### Task description
Quote the stretch of lines from the one containing "Dismiss the Huawei" through the one containing "Click the Mensagem", both included, exactly as they stand.

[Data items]
::::::::::

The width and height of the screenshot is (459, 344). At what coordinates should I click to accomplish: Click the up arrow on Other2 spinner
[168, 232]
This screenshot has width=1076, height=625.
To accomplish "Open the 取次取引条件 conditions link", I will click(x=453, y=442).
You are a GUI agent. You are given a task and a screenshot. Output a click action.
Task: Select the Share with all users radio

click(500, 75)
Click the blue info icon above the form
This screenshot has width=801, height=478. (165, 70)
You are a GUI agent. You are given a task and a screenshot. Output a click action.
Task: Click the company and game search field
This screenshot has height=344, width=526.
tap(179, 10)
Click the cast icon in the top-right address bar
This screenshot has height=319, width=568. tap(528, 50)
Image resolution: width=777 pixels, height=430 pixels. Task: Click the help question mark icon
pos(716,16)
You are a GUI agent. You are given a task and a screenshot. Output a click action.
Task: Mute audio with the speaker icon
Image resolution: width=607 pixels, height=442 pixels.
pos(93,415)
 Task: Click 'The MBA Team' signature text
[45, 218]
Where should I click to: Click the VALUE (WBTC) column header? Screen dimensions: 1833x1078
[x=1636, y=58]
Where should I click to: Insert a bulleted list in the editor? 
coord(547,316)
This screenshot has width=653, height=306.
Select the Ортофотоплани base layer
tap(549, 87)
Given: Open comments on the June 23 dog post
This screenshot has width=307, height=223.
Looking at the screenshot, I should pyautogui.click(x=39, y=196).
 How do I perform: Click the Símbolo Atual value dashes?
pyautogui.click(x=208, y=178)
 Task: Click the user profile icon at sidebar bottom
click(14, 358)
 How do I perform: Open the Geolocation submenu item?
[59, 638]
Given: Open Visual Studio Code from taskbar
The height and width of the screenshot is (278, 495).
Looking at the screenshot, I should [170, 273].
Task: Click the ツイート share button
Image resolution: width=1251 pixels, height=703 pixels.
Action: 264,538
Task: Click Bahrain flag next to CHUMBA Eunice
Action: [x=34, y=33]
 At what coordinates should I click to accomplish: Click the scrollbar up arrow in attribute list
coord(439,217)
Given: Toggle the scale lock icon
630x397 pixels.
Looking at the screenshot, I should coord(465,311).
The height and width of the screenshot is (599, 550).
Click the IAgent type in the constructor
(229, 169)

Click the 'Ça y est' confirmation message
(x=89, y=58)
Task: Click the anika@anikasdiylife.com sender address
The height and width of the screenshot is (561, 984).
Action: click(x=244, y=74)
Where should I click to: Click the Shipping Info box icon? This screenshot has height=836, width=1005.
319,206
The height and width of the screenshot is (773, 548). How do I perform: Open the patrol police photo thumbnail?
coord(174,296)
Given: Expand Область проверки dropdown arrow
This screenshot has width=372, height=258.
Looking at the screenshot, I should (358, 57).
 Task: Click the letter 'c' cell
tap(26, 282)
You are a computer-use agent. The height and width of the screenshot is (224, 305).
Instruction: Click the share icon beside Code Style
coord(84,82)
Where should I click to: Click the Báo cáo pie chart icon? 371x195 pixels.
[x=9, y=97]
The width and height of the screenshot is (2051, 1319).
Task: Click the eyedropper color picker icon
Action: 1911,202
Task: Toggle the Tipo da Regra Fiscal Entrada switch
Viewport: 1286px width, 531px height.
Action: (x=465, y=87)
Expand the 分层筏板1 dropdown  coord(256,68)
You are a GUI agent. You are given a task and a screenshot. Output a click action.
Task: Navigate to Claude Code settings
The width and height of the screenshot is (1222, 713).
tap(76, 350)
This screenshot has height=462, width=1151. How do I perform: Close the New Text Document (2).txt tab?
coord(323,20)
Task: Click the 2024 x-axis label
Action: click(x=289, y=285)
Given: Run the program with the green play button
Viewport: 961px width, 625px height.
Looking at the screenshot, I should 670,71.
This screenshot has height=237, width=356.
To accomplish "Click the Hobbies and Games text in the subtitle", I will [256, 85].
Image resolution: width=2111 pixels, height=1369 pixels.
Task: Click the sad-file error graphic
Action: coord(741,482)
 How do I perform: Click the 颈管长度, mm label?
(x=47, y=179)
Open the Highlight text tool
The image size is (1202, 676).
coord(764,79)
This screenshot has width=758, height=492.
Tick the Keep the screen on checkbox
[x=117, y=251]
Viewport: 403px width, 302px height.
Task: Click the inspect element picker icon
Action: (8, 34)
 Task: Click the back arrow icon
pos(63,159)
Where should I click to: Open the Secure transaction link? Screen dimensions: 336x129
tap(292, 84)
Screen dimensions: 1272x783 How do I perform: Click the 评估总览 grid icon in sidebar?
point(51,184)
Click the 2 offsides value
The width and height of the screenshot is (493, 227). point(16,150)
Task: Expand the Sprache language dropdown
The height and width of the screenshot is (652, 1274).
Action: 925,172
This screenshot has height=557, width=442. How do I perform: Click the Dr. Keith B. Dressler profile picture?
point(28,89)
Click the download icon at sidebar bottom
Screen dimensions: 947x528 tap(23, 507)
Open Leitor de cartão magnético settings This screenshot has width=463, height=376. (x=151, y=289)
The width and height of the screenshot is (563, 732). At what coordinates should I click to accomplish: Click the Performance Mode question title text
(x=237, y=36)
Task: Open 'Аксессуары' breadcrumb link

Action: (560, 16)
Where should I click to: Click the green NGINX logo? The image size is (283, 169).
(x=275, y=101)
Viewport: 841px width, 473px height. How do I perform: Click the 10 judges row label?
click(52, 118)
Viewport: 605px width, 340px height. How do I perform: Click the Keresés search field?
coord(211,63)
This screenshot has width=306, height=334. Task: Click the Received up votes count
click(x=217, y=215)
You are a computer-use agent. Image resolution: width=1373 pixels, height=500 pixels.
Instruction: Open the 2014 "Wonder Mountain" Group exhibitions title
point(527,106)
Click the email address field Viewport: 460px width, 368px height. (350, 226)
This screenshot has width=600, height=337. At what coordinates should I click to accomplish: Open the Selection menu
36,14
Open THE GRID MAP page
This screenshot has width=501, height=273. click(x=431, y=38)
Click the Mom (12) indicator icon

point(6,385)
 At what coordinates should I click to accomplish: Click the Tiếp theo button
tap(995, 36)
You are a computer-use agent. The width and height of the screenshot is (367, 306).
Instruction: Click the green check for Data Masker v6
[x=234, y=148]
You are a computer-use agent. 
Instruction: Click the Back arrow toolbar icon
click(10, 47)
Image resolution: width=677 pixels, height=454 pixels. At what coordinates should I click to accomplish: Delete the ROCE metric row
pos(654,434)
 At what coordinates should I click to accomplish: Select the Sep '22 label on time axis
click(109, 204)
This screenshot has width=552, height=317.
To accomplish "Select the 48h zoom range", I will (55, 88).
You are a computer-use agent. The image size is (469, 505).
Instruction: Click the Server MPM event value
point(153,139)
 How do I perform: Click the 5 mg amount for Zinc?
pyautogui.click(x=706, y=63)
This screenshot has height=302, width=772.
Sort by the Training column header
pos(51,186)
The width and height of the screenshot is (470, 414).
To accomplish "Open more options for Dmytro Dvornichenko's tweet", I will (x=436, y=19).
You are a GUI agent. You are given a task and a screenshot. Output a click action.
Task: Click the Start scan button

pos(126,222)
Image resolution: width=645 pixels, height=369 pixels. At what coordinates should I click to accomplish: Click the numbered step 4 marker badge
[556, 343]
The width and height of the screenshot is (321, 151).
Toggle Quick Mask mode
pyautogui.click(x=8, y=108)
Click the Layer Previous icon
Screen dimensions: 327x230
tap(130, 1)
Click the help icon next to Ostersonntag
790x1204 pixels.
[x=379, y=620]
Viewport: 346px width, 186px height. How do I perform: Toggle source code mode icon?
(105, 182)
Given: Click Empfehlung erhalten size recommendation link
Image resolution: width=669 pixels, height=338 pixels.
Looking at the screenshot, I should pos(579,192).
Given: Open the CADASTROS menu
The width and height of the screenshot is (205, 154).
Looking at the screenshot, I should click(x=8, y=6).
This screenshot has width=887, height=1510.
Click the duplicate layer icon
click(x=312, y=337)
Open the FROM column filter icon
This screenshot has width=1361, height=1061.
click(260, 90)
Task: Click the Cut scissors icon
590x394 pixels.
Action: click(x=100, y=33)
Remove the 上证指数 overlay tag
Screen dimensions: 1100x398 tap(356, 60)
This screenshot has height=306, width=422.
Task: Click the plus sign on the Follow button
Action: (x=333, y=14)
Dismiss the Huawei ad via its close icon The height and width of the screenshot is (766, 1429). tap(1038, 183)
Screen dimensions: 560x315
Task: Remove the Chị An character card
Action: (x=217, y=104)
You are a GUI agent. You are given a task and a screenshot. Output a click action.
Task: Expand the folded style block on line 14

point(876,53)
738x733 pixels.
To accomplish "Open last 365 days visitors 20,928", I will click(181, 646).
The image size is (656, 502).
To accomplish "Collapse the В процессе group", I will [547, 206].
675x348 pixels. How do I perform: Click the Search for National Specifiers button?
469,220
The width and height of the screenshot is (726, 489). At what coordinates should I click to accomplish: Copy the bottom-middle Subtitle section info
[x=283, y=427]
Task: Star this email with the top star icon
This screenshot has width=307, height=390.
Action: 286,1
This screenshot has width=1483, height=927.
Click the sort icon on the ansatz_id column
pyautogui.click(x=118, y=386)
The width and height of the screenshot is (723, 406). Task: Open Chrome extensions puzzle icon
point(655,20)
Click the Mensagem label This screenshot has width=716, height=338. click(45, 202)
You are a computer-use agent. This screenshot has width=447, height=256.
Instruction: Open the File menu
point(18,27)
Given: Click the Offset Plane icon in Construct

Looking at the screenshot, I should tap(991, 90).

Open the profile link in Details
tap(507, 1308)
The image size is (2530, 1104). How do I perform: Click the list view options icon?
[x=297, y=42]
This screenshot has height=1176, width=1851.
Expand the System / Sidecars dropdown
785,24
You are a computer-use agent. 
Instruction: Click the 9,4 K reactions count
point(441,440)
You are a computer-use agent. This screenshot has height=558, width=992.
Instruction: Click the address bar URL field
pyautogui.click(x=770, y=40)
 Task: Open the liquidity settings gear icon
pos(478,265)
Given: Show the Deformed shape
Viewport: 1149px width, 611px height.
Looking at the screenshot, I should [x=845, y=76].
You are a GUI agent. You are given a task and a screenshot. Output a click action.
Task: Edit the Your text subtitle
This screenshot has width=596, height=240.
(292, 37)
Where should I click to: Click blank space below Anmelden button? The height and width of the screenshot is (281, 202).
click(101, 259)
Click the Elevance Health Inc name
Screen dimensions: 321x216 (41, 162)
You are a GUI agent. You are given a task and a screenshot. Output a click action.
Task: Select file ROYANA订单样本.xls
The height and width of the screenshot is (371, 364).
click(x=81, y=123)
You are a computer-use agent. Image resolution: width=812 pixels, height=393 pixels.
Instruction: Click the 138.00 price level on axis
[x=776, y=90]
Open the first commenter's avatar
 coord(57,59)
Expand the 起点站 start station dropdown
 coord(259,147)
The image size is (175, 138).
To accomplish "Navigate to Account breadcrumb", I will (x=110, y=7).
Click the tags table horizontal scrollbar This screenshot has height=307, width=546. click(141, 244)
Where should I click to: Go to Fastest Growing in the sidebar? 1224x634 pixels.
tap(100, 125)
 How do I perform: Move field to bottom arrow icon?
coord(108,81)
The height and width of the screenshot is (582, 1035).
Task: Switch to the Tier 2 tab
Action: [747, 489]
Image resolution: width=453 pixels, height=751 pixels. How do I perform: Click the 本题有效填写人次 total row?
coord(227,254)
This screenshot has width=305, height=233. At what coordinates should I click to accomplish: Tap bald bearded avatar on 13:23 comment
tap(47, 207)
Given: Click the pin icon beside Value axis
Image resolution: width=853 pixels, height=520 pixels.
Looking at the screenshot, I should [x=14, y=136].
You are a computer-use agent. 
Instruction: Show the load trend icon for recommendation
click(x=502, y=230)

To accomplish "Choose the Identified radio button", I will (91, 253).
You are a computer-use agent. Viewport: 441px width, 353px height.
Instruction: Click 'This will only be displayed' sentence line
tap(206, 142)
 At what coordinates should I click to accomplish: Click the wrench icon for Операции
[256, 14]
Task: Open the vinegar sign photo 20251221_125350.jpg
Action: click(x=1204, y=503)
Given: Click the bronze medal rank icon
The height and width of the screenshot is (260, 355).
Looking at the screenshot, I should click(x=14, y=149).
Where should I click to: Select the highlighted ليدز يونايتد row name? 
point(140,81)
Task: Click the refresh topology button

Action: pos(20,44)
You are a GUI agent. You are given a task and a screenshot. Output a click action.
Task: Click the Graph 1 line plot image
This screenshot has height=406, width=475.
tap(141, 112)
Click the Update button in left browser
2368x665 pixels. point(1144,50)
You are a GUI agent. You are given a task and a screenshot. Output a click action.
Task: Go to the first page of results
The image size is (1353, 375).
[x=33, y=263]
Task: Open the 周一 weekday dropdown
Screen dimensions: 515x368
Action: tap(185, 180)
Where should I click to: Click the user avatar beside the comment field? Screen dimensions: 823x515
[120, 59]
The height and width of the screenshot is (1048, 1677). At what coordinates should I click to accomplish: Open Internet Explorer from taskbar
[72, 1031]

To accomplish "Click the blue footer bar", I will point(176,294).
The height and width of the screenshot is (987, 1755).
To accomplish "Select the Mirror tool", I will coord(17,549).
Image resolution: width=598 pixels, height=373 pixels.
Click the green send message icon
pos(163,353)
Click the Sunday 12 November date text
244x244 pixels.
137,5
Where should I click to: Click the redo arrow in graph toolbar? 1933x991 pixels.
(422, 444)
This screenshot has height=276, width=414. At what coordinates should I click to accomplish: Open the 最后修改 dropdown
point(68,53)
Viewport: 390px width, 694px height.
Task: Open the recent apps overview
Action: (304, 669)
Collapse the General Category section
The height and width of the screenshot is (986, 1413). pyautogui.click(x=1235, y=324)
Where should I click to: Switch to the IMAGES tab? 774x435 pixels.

::::::::::

### Reply to the task
Dismiss the Huawei ad via its close icon The height and width of the screenshot is (766, 1429). tap(1038, 183)
Screen dimensions: 560x315
Task: Remove the Chị An character card
Action: (x=217, y=104)
You are a GUI agent. You are given a task and a screenshot. Output a click action.
Task: Expand the folded style block on line 14

point(876,53)
738x733 pixels.
To accomplish "Open last 365 days visitors 20,928", I will click(181, 646).
The image size is (656, 502).
To accomplish "Collapse the В процессе group", I will [547, 206].
675x348 pixels. How do I perform: Click the Search for National Specifiers button?
469,220
The width and height of the screenshot is (726, 489). At what coordinates should I click to accomplish: Copy the bottom-middle Subtitle section info
[x=283, y=427]
Task: Star this email with the top star icon
This screenshot has width=307, height=390.
Action: 286,1
This screenshot has width=1483, height=927.
Click the sort icon on the ansatz_id column
pyautogui.click(x=118, y=386)
The width and height of the screenshot is (723, 406). Task: Open Chrome extensions puzzle icon
point(655,20)
Click the Mensagem label This screenshot has width=716, height=338. click(45, 202)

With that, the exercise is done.